Curitiba - Trabalhadores da Case New Holand (CNH) e de empresas terceirizadas cruzaram os braços das 6 às 10 horas da manhã de ontem e fizeram um protesto público contra a crise da agricultura gerada pela estiagem. A queda dos preços dos produtos agrícolas e a desvalorização do dólar já teriam motivado, de acordo com os metalúrgicos, mais de 570 demissões no setor (200 delas na Case New Holand). Para o protesto, as ruas próximas a CNH foram bloqueadas com duas toneladas de sacas de milho, caminhões e colheitadeiras.
''Queremos sensibilizar os governos estadual e federal para a intensa crise que o setor está passando e que vai se agravar se nada for feito de concreto para minimizar as perdas dos agricultores paranaenses'', alertou o presidente da Força Sindical e do Sindicato dos Metalúrgicos de Curitiba e Região Metropolitana, Sérgio Butka. Representantes dos metalúrgicos foram recebidos ainda na manhã de ontem pelo governador Roberto Requião e apresentaram uma carta de reivindicações para que a crise não seja agravada ainda mais. Butka lembrou que as montadoras freiaram as compras em 10% no mês de março e reduziram a produção.

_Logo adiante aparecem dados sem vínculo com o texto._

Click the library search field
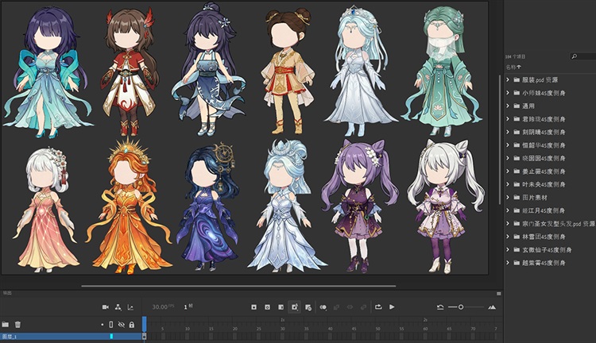This screenshot has width=596, height=343. click(584, 57)
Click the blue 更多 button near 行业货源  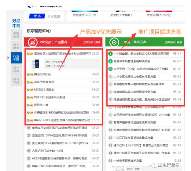(37, 16)
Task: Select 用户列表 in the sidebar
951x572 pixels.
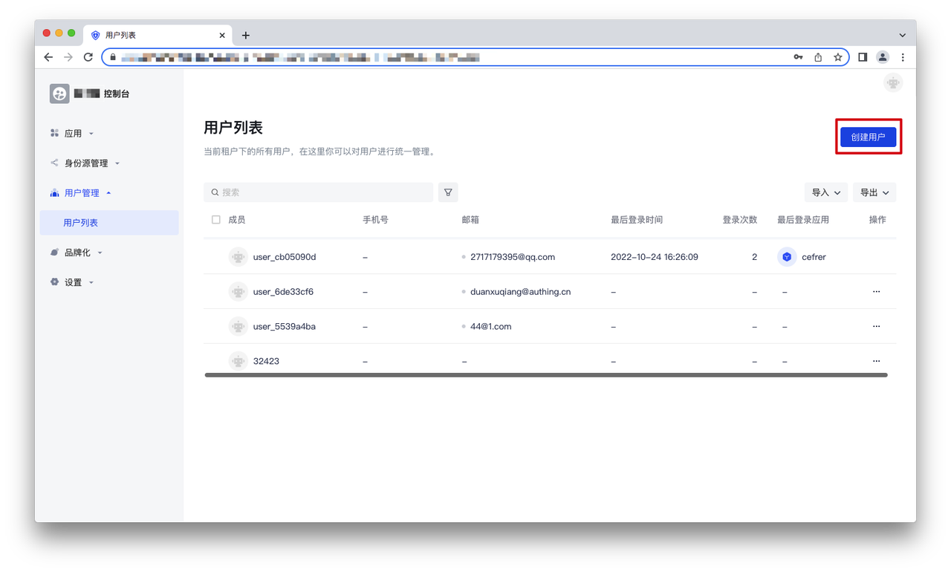Action: (x=81, y=223)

No caso de máquinas agrícolas, o setor estaria estagnado. ''Não há compras de máquinas agrícolas e tratores. Eles não conseguem nem pagar as dívidas que têm com as montadoras e não conseguem fazer novos investimentos'', analisou Butka. A CNH, por exemplo, teria reduzido a produção de colheitadeiras de 20 para cinco por dia. Os tratores também sofreram impacto e tiveram a produção diária diminuída de 70 para 55. Em dezembro, a montadora deu férias coletivas por 30 dias aos funcionários. Em fevereiro, parou mais 20 dias. No início de março, foram concedidas férias de 10 dias para os trabalhadores do setor de colheitadeiras e na próxima segunda começam as férias coletivas do setor de tratores.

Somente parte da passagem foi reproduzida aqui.